## Dataset entries
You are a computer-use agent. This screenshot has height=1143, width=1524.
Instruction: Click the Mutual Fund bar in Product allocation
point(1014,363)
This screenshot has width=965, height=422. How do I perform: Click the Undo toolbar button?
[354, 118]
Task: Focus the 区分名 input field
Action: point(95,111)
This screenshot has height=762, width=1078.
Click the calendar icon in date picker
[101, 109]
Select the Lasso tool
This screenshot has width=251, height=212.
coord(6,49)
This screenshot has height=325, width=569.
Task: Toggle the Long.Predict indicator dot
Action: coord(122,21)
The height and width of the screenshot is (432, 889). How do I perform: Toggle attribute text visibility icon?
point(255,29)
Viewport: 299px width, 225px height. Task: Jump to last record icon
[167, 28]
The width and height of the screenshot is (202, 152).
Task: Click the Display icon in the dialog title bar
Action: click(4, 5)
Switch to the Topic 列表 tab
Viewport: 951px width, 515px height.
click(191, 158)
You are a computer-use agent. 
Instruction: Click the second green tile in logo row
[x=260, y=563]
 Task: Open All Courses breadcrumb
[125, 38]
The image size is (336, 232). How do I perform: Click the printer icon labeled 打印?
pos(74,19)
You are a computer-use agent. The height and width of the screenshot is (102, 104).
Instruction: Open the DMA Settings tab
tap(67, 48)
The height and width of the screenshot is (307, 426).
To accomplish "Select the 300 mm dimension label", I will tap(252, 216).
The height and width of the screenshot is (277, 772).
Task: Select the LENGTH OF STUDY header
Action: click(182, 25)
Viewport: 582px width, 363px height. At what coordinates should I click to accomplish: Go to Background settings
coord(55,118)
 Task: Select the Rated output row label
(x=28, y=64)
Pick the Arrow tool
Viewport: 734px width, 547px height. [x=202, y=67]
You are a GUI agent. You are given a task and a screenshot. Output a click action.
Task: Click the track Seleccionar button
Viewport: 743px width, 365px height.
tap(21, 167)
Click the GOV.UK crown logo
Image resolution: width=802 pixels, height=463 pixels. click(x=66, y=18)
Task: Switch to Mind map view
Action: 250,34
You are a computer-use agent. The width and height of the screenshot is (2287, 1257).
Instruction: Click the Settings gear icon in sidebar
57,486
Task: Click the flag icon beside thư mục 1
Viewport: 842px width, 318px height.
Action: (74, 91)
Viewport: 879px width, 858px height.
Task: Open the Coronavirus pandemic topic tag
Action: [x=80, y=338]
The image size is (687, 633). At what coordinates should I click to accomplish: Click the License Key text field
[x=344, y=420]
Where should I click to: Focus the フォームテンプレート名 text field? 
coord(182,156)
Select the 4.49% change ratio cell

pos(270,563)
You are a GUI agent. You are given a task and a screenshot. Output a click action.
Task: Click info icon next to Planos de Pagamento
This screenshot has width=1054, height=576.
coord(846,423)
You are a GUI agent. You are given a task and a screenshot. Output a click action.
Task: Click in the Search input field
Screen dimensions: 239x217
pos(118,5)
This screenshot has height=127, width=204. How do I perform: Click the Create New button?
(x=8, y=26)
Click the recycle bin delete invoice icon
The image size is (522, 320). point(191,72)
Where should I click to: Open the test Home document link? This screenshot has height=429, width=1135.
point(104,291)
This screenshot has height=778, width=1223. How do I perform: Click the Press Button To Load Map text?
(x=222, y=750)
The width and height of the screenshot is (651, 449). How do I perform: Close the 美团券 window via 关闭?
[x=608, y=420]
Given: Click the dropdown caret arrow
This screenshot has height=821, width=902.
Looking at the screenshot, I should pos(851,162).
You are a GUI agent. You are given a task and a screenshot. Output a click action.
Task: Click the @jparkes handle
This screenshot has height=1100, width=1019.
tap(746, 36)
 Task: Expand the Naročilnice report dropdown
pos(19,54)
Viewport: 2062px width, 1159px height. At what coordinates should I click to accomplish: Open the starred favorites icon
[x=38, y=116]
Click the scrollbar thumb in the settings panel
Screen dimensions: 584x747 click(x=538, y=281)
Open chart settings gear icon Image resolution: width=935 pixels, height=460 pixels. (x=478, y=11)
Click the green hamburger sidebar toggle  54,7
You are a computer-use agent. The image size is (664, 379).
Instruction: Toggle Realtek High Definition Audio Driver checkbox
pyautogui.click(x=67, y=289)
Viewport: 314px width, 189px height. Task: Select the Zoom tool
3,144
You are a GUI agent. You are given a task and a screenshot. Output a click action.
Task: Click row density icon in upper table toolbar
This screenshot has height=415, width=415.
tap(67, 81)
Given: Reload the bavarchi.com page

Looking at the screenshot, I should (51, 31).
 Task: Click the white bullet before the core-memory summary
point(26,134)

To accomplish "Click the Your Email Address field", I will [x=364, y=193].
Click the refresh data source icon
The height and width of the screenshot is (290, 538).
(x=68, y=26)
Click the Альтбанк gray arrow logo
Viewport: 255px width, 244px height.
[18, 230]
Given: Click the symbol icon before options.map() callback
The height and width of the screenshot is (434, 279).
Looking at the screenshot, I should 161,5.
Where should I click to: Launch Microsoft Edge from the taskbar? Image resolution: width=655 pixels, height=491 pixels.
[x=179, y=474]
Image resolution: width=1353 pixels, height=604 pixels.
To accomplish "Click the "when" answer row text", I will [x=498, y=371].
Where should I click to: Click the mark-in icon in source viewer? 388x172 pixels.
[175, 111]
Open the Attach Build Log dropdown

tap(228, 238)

## What this task involves
Look above for the line that holds "The height and width of the screenshot is (434, 279).", then copy it and each line after it exactly, through the last line of the data.

## Task response
The height and width of the screenshot is (434, 279).
Looking at the screenshot, I should 161,5.
Where should I click to: Launch Microsoft Edge from the taskbar? Image resolution: width=655 pixels, height=491 pixels.
[x=179, y=474]
Image resolution: width=1353 pixels, height=604 pixels.
To accomplish "Click the "when" answer row text", I will [x=498, y=371].
Where should I click to: Click the mark-in icon in source viewer? 388x172 pixels.
[175, 111]
Open the Attach Build Log dropdown

tap(228, 238)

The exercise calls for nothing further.